MultiPower: Optimal sample size estimation and power study.
In ConesaLab/MultiPower: Estimation of sample size in multi-omic experiments

View source: R/MultiOmicsPower15.R

MultiPower

R Documentation

Optimal sample size estimation and power study.

Description

MultiPower computes the optimal sample size for a multi-omic experiment when pilot multi-omic data sets are available for estimating the parameters required to compute power. An optimization problem is solved in order to achieve the desired power while minimizing the cost of the experiment.

Usage

MultiPower(data, groups, type, omicPower = 0.6, averagePower = 0.85, null.effect = 0,
fdr = 0.05, cost = 1, equalSize = TRUE, max.size = 200, omicCol = NULL, powerPlots = TRUE)

Arguments

`data`	List with as many elements as omic data types. The names of the omics should be the names of the list.
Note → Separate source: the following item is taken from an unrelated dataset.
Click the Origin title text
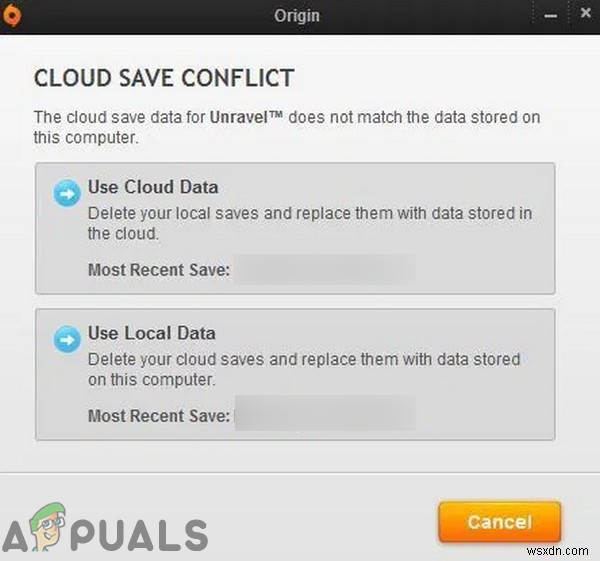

Each element in this list must be a raw count data matrix, and in this case MultiPower will take into account the library sizes to estimate power; a normally distributed data matrix which must have been already pre-processed and normalized; or a binary data matrix (with 0/1 or TRUE/FALSE values). In any case, for each one of these matrices, rows must correspond to omic features (genes, methylation sites, ChIP-seq peaks, etc.) and columns to observations (biological samples, patients, etc.).
`groups`	List with as many elements as omic data types. The names of the omics should be the names of the list. Each element in this list must be a vector with length equal to the number of observations for that omic in data argument. Each element of this vector must indicate the experimental group where each observation belong. Only two experimental groups are allowed.
`type`	Vector with length equal to the number of omic data types. Each element of this vector must be a 1, 2 or 3 to indicate whether the omic data are count data (1), continuous data approximately following a normal distribution (2) or binary data (3).
`null.effect`	Value of the effect size that corresponds to null hypothesis. By default, 0.
`omicPower`	The minimum power that must be achieved for each omic. It must be a vector with length equal to the number of omics. If it is a single number, this same number will be used for all the omics. By default, omicPower = 0.6.
`averagePower`	The minimum average power that must be globally achieved. By default, averagePower = 0.85.
`fdr`	False Discovery Rate level to be used. It is the significance level after multiple testing correction. By default, fdr = 0.05. If no multiple testing correction is to be applied, this argument must be set to NULL and then alpha argument is required.
`cost`	The cost to generate a replicate (a sample) for each omic. It must be a vector with length equal to the number of omics. If it is a single number, this same number will be used for all the omics. This argument will only be used when a different sample size per omic is allowed. By default, cost = 1 (which means that all the omics will be assumed to have the same cost).
`equalSize`	If TRUE (default), the same optimal sample size will be estimated for all the omics. If FALSE, omics are allowed to have different sample sizes.
`max.size`	Maximum allowed sample size. By default, max.size = 200.
`omicCol`	The color that will be used to plot each omic. It must be a vector with length equal to the number of omics. If it is NULL (default), default colors are used.
`powerPlots`	If TRUE (default), power plots will be generated.

Value

When applying MultiPower, the result is a list containing the following elements:

`parameters`	List with as many elements as omic data types. For each omic, each element of the list is another list containing the different parameters used to compute power, either estimated from the pilot data or provided by the user: type, pooledSD, d, delta, logFC, mu, m, etc.
`optimalSampleSize`	List containing the following elements: n0 (sample size to achieve the minimum omic power, omicPower, for each omic), n (optimal sample size), finalPower (power at the optimal sample size for each omic), fdr (see fdr argument), omicPower (see omicPower argument), averagePower (see averagePower argument), and cost (see cost argument).
`summary`	Table summarizing MultiPower results. The columns are: the names of the omic data sets (omic), the omic data type (type), the number of omic features for each omic (numFeat), the minimum and maximum observed Cohen’s d (minCohenD and maxCohenD), the FDR value (FDR), the minimum power to be achieve for each omic (minPower), the average power to be achieved in the multi-omic experiment (averPower), the cost per omic (cost), the minimum sample size needed for each omic to achieve minPower (minSampleSize), the optimal sample size (optSampleSize), and the power at this optimal sample size (power).
`data2plot`	Data generated to create the power plots that are also returned by the function.